■ WHAT YOU HAVE TO DO:
Copy nothing before the line that contains "Open the Asset unrealDemo dropdown"; from there, transcribe each line exactly through the end of the material, omitting pictures.
⁂
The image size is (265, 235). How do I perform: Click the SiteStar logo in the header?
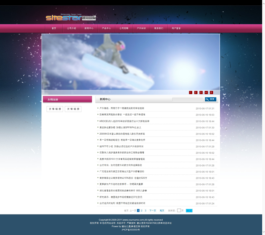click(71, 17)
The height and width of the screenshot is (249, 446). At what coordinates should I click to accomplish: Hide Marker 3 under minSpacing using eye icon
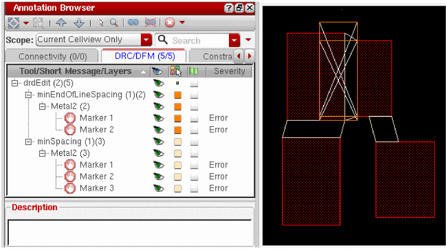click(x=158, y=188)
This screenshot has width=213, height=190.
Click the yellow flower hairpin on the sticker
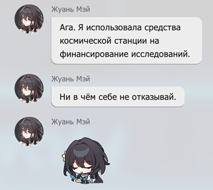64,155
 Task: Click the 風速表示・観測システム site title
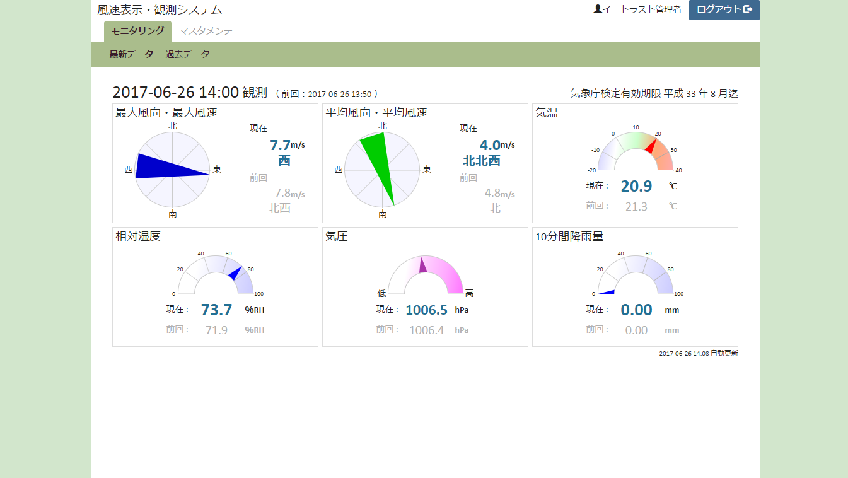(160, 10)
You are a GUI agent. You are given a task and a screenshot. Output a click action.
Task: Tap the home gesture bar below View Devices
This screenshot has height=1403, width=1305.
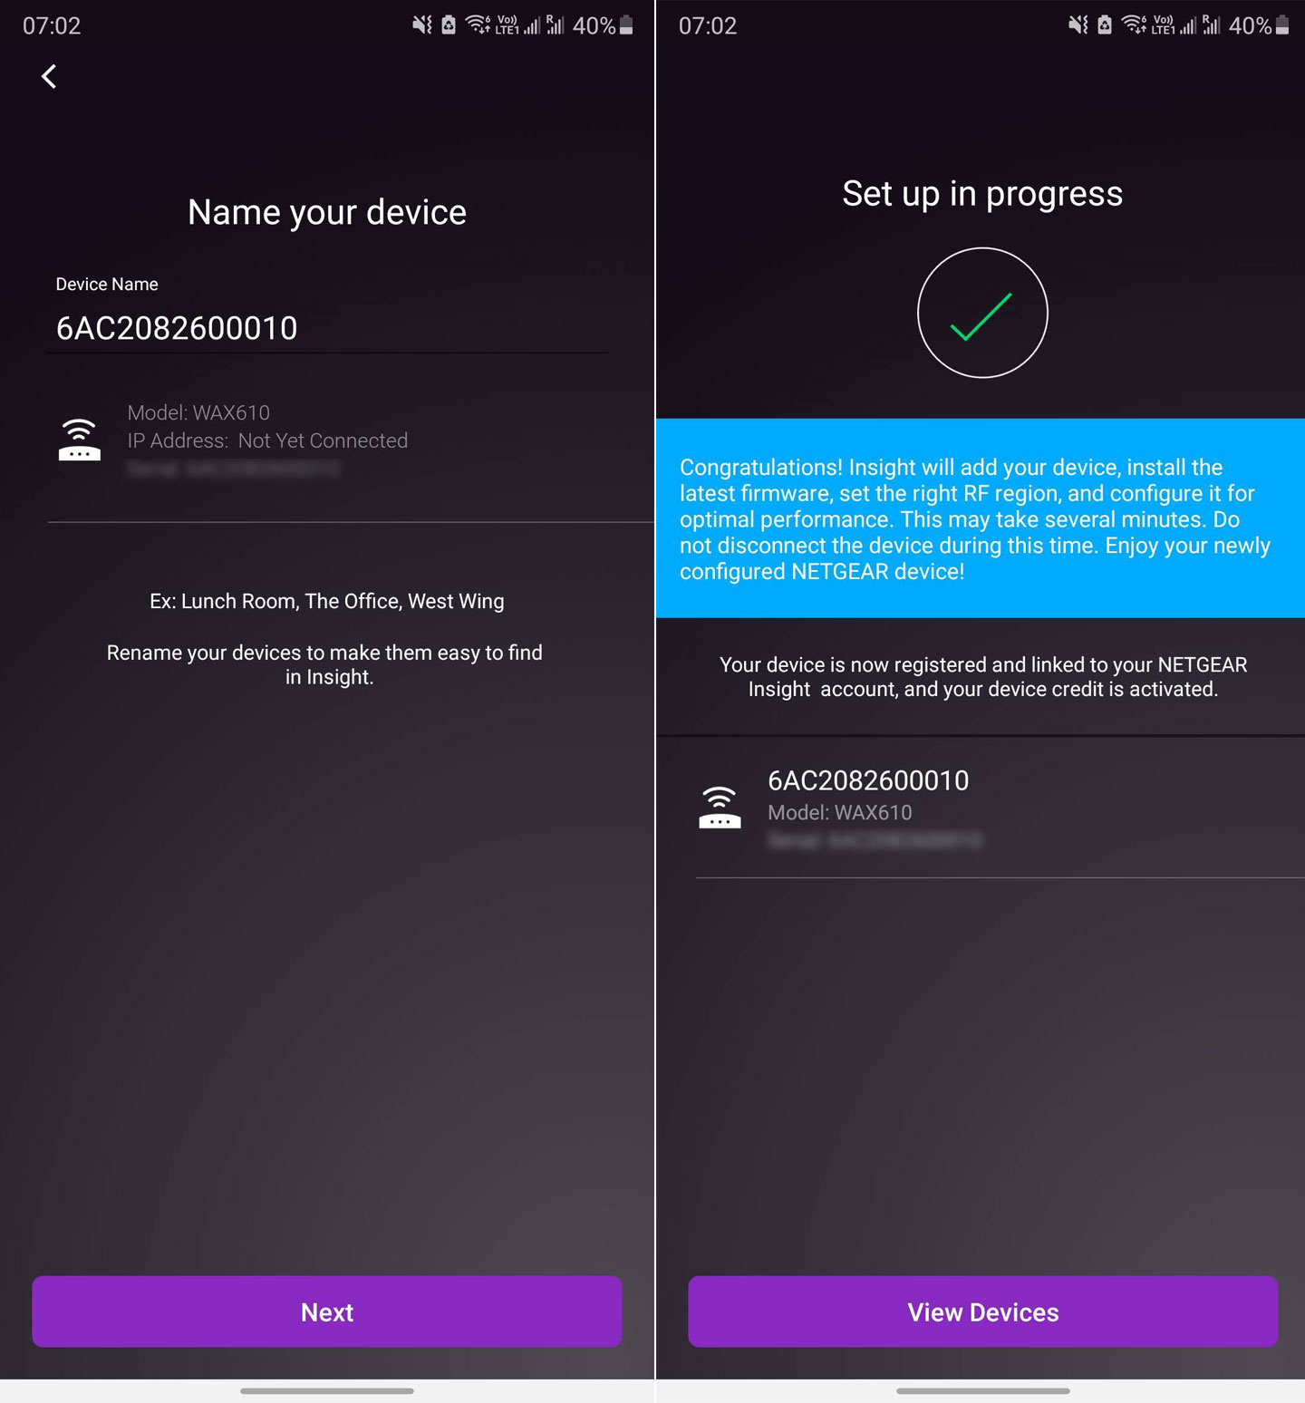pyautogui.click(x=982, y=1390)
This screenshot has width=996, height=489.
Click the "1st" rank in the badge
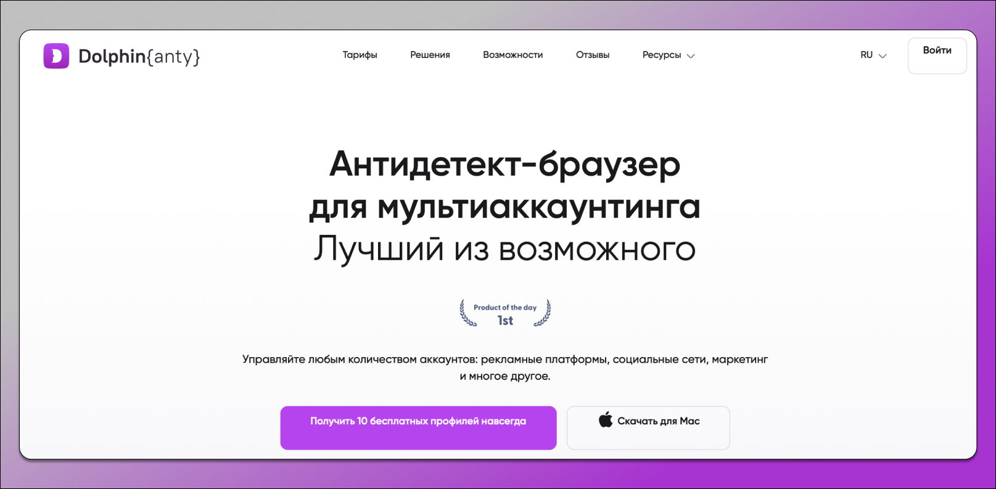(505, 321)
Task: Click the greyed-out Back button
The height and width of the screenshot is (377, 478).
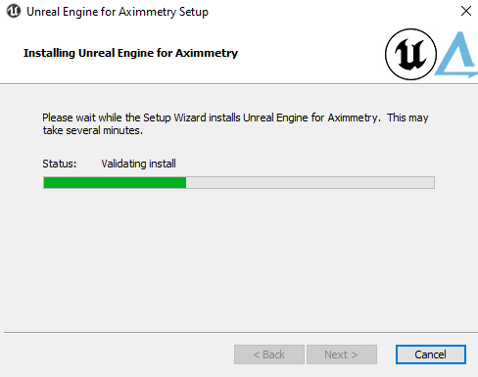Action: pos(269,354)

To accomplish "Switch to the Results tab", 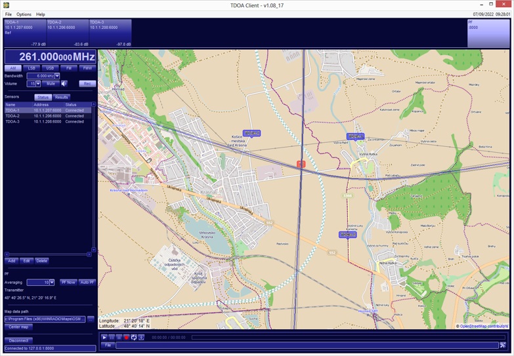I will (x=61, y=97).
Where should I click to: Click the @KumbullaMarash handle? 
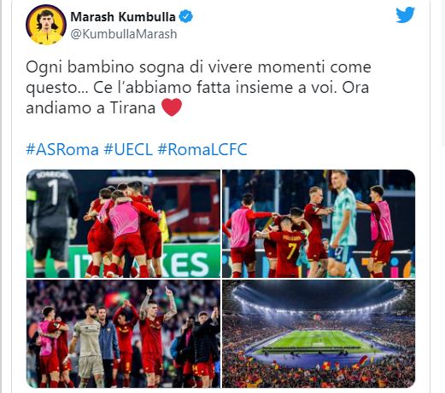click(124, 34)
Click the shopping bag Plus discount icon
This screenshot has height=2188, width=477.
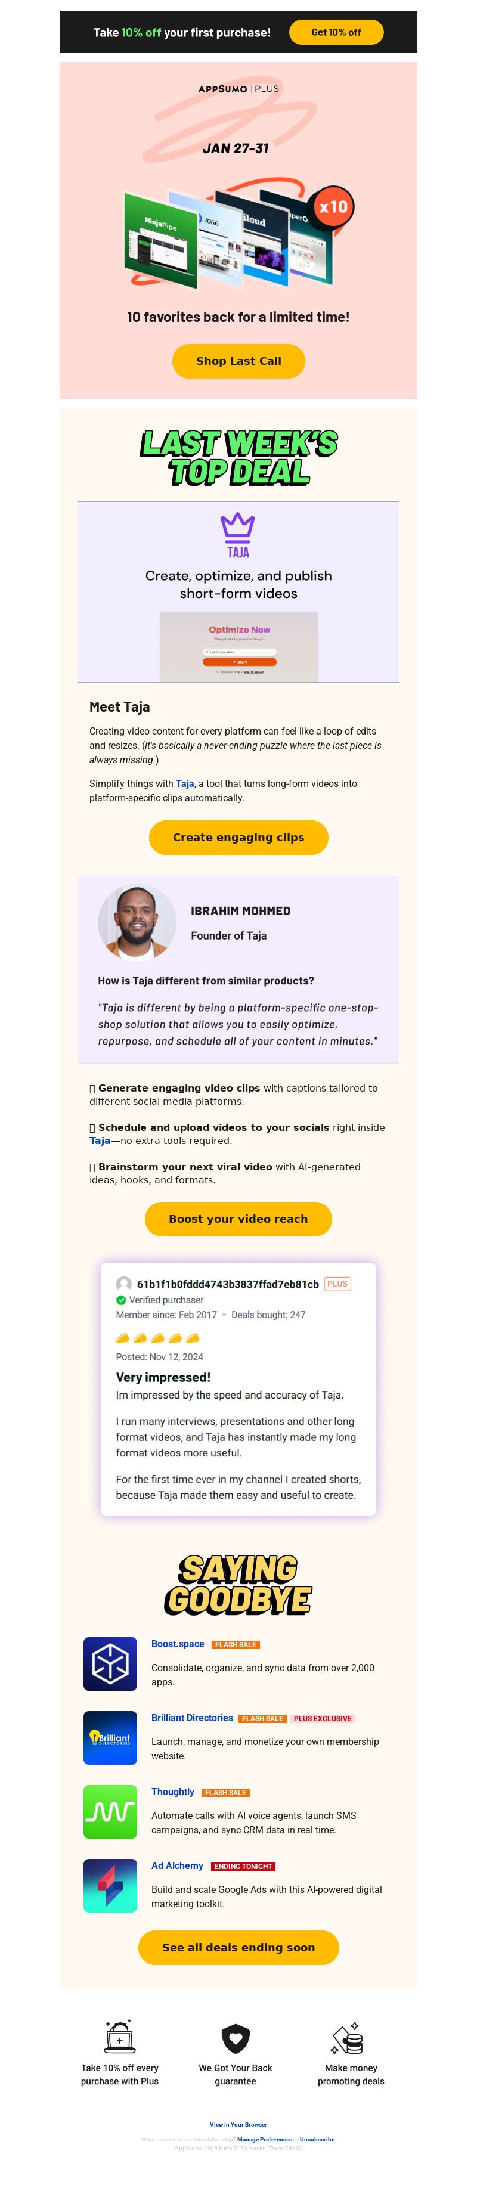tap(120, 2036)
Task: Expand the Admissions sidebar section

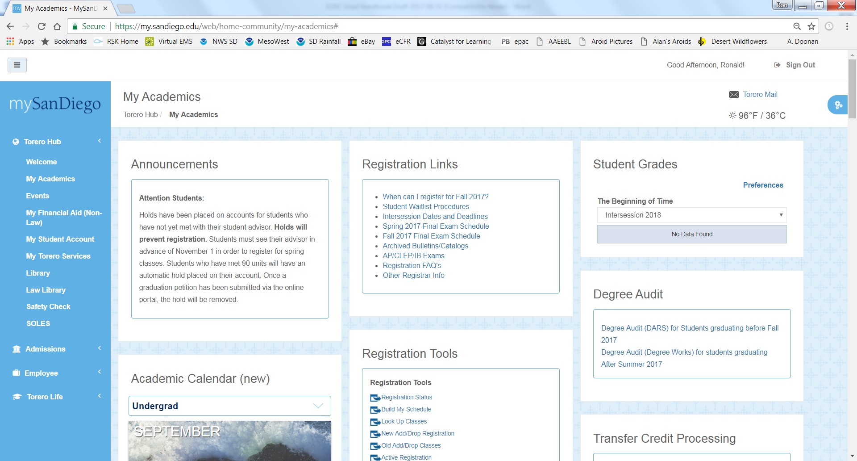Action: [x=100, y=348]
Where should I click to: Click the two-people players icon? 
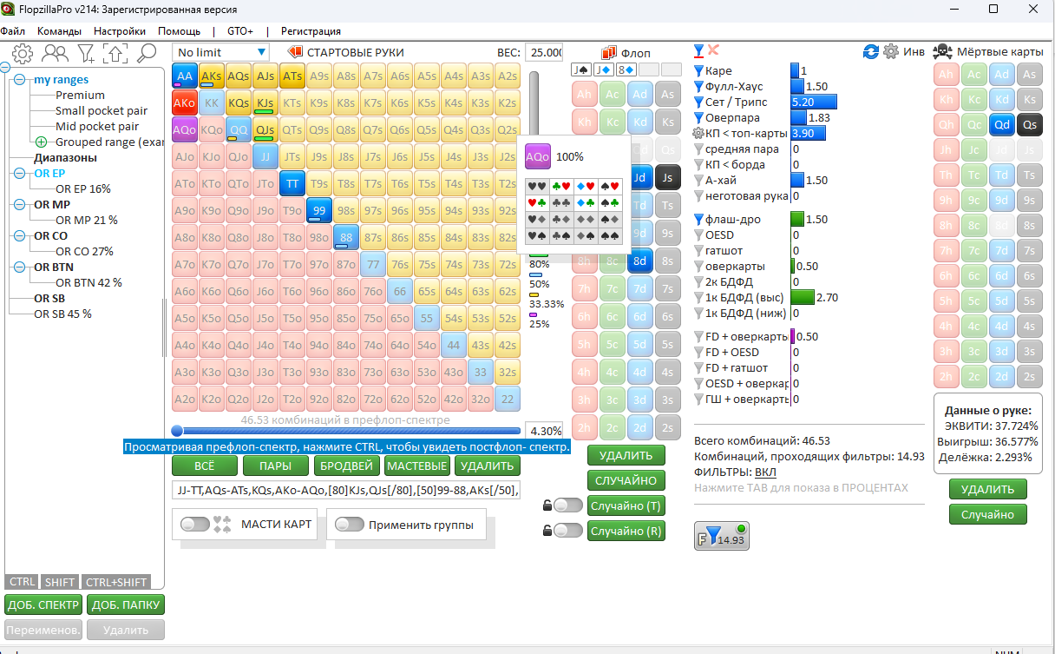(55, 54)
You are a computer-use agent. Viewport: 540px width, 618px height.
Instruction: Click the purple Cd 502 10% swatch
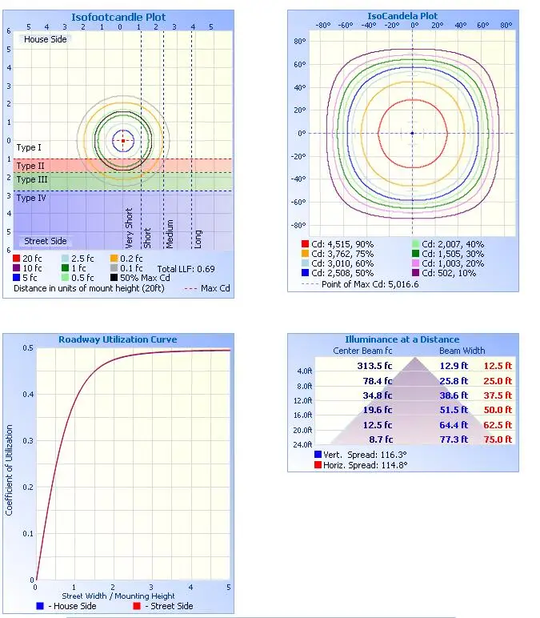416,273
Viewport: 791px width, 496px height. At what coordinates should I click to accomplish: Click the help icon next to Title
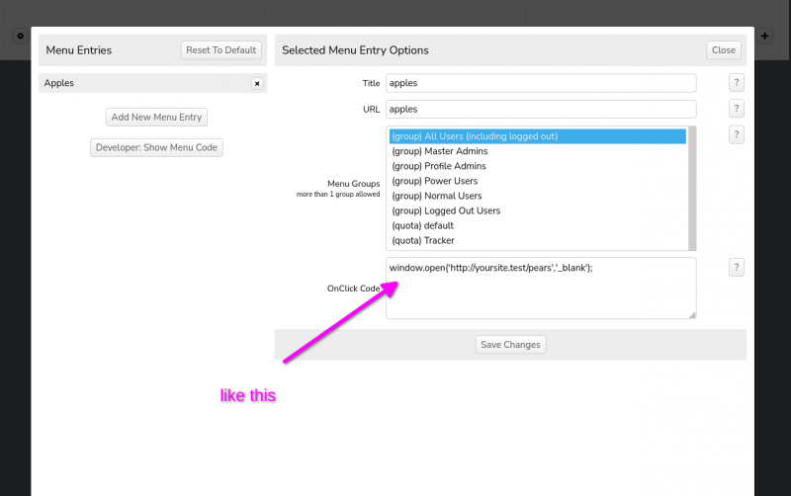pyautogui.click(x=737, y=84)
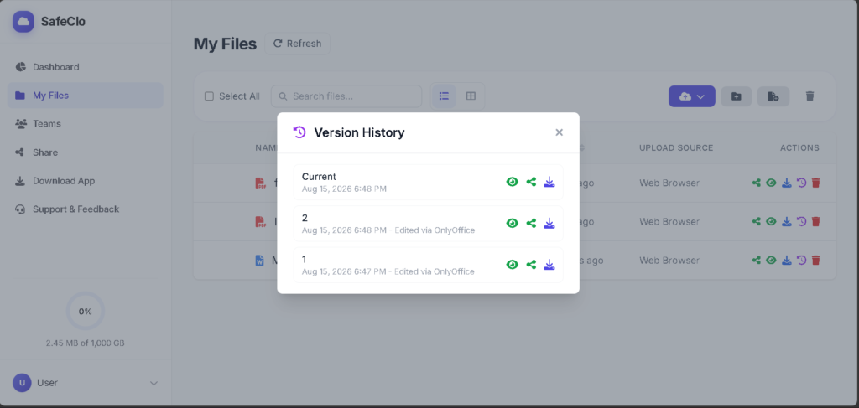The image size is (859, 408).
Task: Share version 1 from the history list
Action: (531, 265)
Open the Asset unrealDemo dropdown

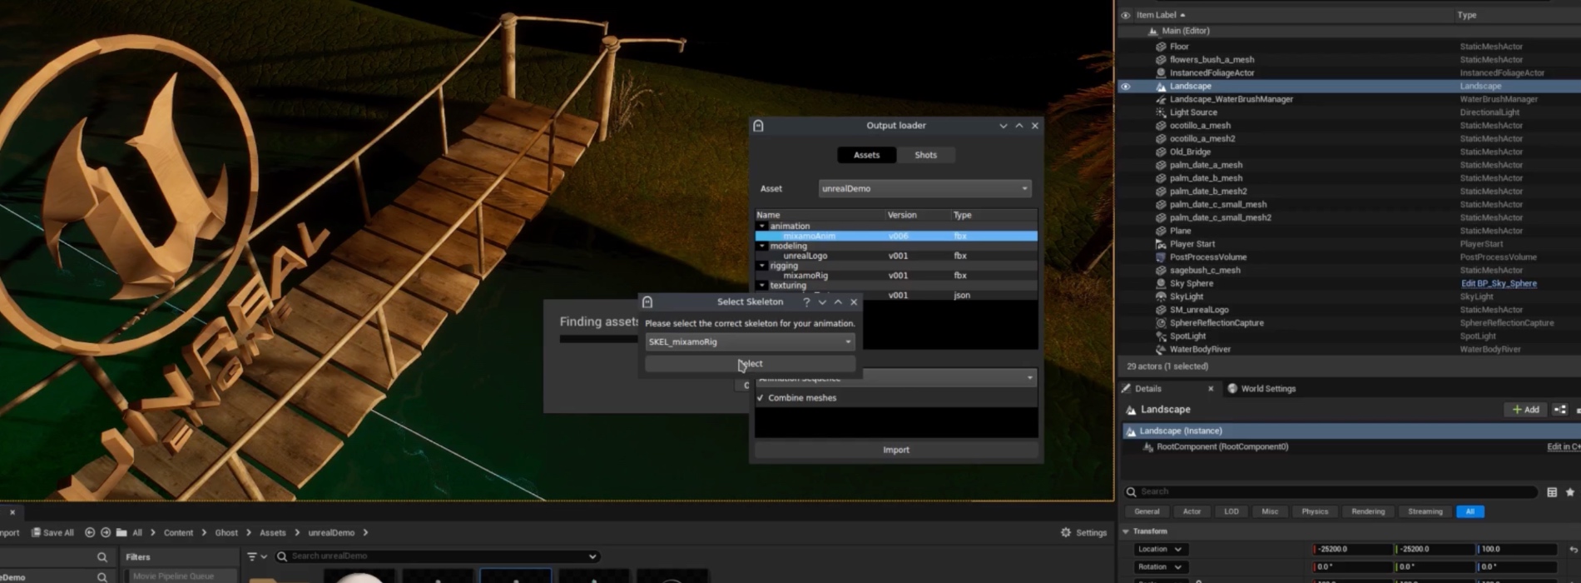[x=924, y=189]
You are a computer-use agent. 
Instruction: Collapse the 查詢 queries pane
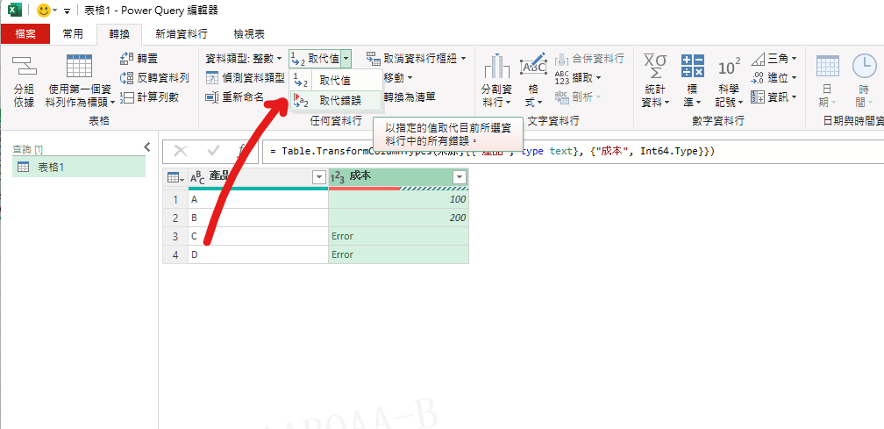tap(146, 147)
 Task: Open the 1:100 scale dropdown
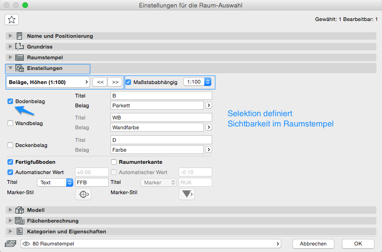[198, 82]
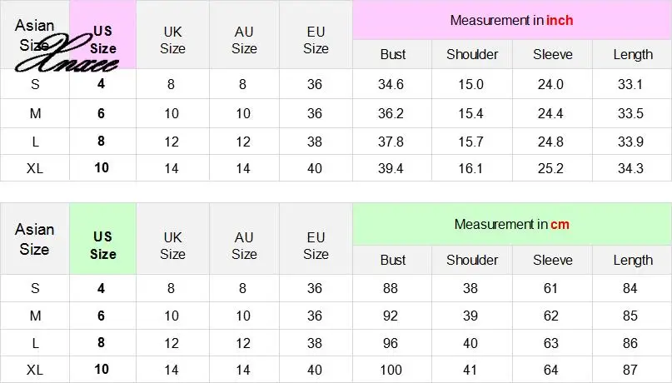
⁂
■ FINISHED TASK:
Open the Asset unrealDemo dropdown

[x=924, y=189]
You are a computer-use agent. 
Instruction: Collapse the 查詢 queries pane
tap(146, 147)
 Task: Open the 1:100 scale dropdown
[198, 82]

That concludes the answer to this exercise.